## Provided text
━━━━━━━━━━

It shouldn’t work as a serious film. And yet, it does. I think a big part of it is the magic that happens between Jeff Goldblum and Will Smith, two polar opposite ‘90s icons. Goldblum is awkward, pretentious, and intellectual; Smith is cool, smooth and street-wise. What they have in common is a sort of magnetic quality that keeps you mesmerized while they’re on the screen, no matter what they’re doing. Putting them both into one movie almost seems unfair, really. But it’s not just them. Every character, no matter how small the part, is infused with nuance and adds layers to the story. And no matter how silly some parts of the plot, it still never fails to inspire a feeling of hope for humanity. It’s my go-to movie every year when July rolls around, and I can’t help but get choked up every time I watch it.
–R.J. Mathews

76. Blade (1998)
When Blade came out in 1998 I had no real expectations. I had some vague memories of the character from the old Tomb of Dracula comics, but no real connection or affection for the character beyond that. (I do love me some Marv Wolfman/Gene Colan Dracula comics, though.) I wasn’t expecting much, and I was blown away. It was the first time I’d seen a superhero movie that FELT like a superhero move – at least in the Marvel sense. Superman and Batman were great as well, but with DC films, and those in particular, I always felt a certain distance, a coldness. Don’t get me wrong, I loved those films – Superman in particular – but I’d grown up a Marvel fan, and I felt like Blade upped the action and the drama, gave us a hero with believable flaws and placed him in a world that was like ours, but heightened. The lights were brighter, the shadows darker.
I remember thinking, “damn, maybe we’re finally on the cusp of making some decent Marvel superhero films.” And we were. X-Men in 2000, Spider-Man in 2002 and Iron Man in 2008. Everything since then (DC films included). Would any of them have happened had Blade bombed at the box office? Maybe – Spider-Man in particular had a long gestation period – but I think it would have been harder, and budgets might have been tighter. Who knows, really, but I think of Blade as the first film of the modern Marvel cinematic era. For good or bad.
–Bob Cram

75. The Warriors (1979)
If you tried describing The Warriors to someone who’s never seen it, there’s no way you could make it sound as cool as it actually is, because the plot is ridiculous. I mean, New York City was bad in the late 70s, but The Warriors is like a comic book reimagining of what it was like during this time. But despite the silliness of the plot and costumes of the different gangs, there’s not one second of this movie that isn’t played straight. Walter Hill takes his adaption of the Sol Yurick novel as seriously as if the plot were torn from the pages of a newspaper.
From the moment the first images appear onscreen, you’re in a different world. But it’s a cohesive world, with rules. Rules the movie takes seriously. And slowly, you buy into what’s happening. And Hill never gives you a second to overthink things. He keeps his foot on the gas, and by the time you get to the end and the credits are rolling, you are wishing you could go back to that version of NYC and explore around a little more.

━━━━━━━━━━

## Dataset content
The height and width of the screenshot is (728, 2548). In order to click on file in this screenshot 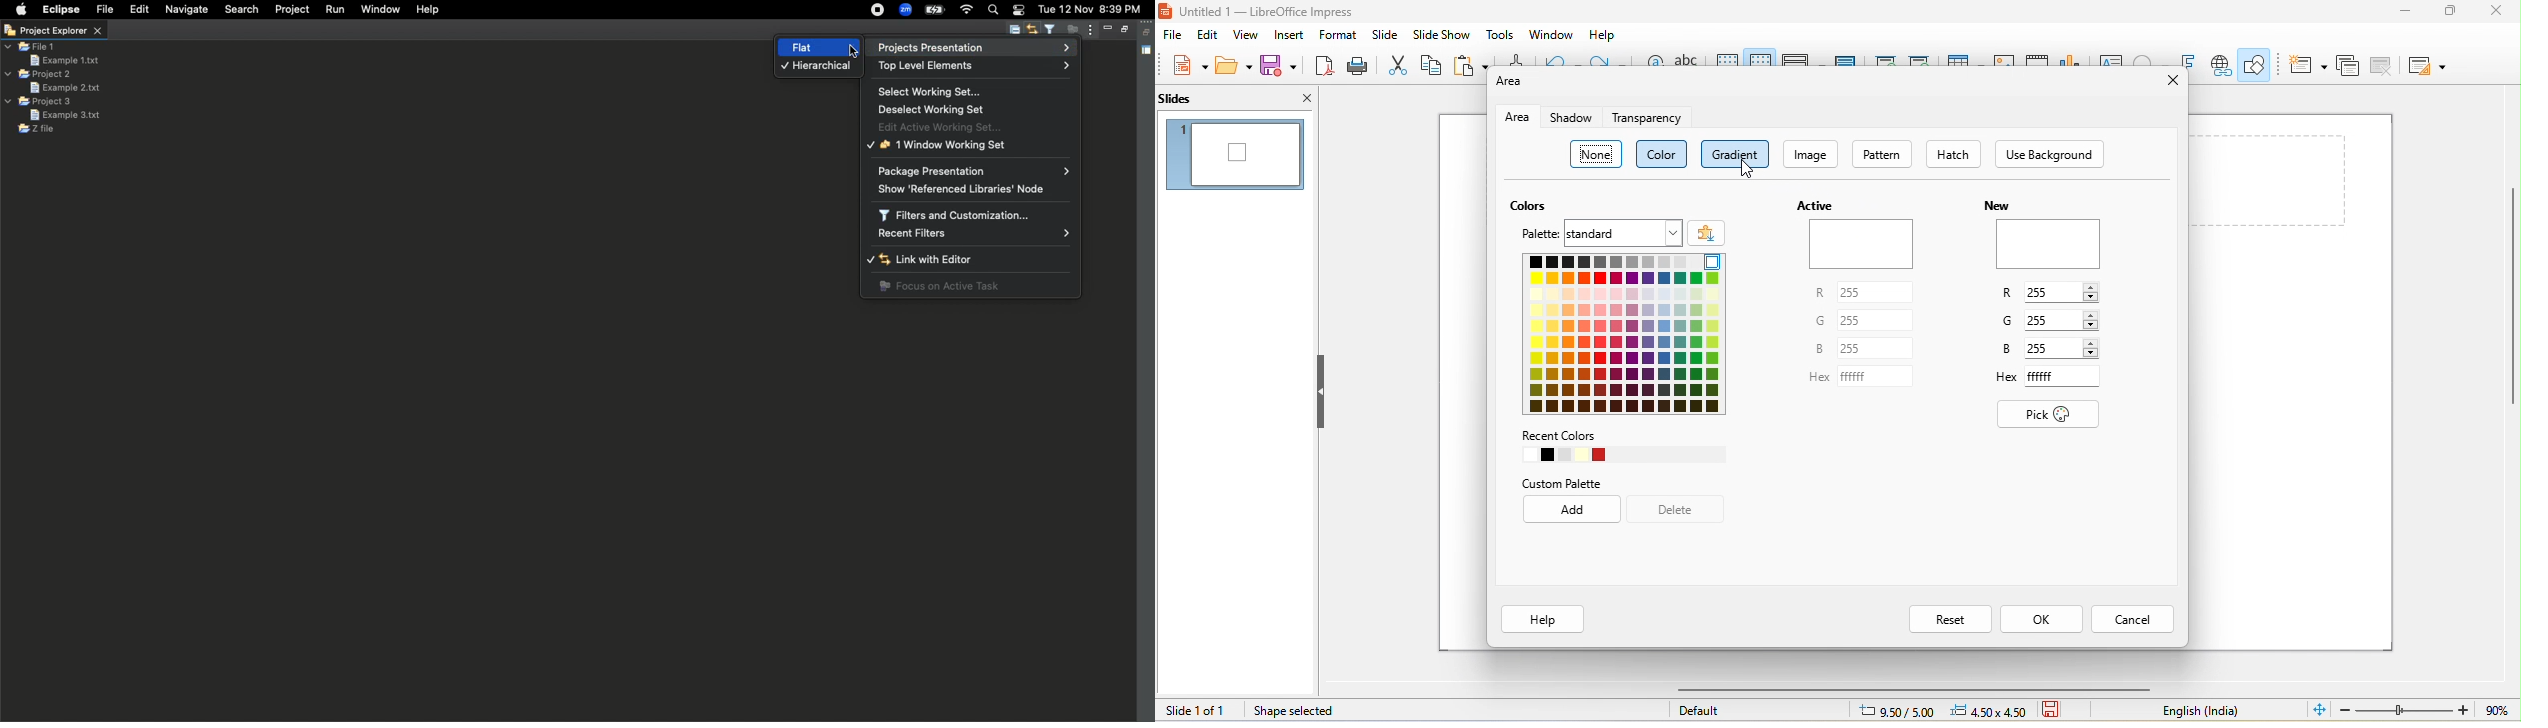, I will do `click(1170, 36)`.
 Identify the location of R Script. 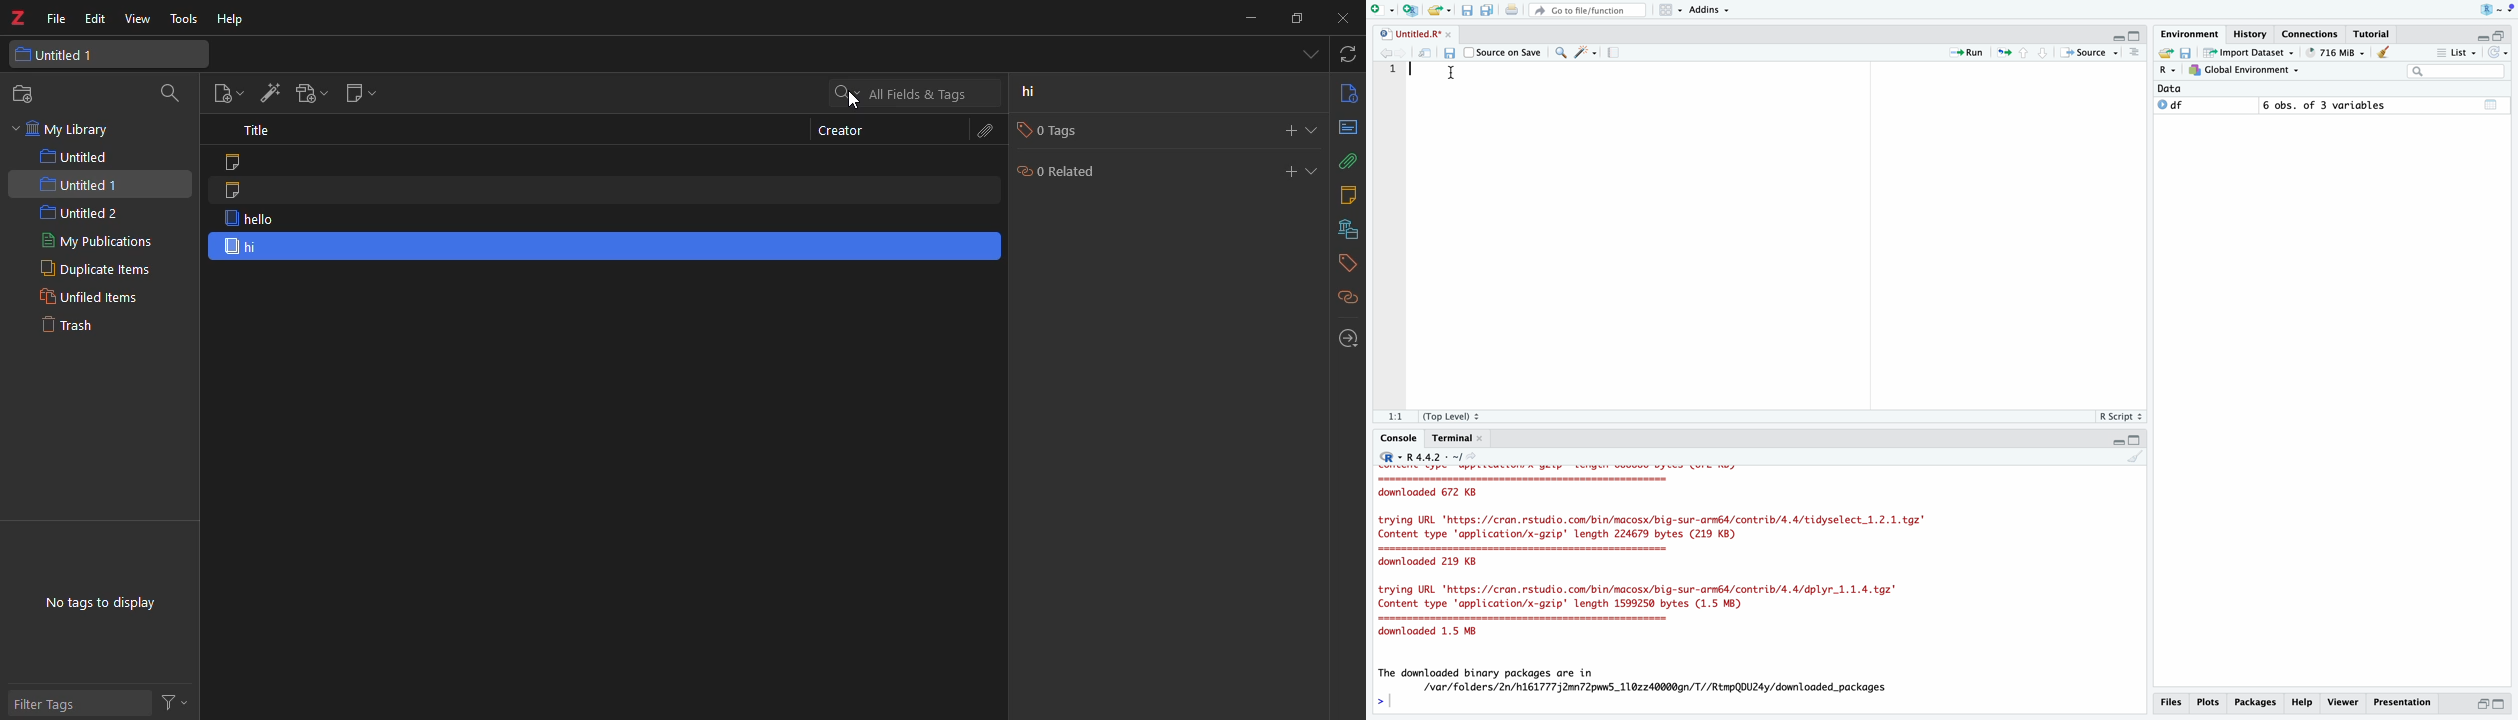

━━━━━━━━━━

Reproduce the portion of the movie-list text that begins at "When Blade came" and ends after "the shadows darker.".

## The completed task
When Blade came out in 1998 I had no real expectations. I had some vague memories of the character from the old Tomb of Dracula comics, but no real connection or affection for the character beyond that. (I do love me some Marv Wolfman/Gene Colan Dracula comics, though.) I wasn’t expecting much, and I was blown away. It was the first time I’d seen a superhero movie that FELT like a superhero move – at least in the Marvel sense. Superman and Batman were great as well, but with DC films, and those in particular, I always felt a certain distance, a coldness. Don’t get me wrong, I loved those films – Superman in particular – but I’d grown up a Marvel fan, and I felt like Blade upped the action and the drama, gave us a hero with believable flaws and placed him in a world that was like ours, but heightened. The lights were brighter, the shadows darker.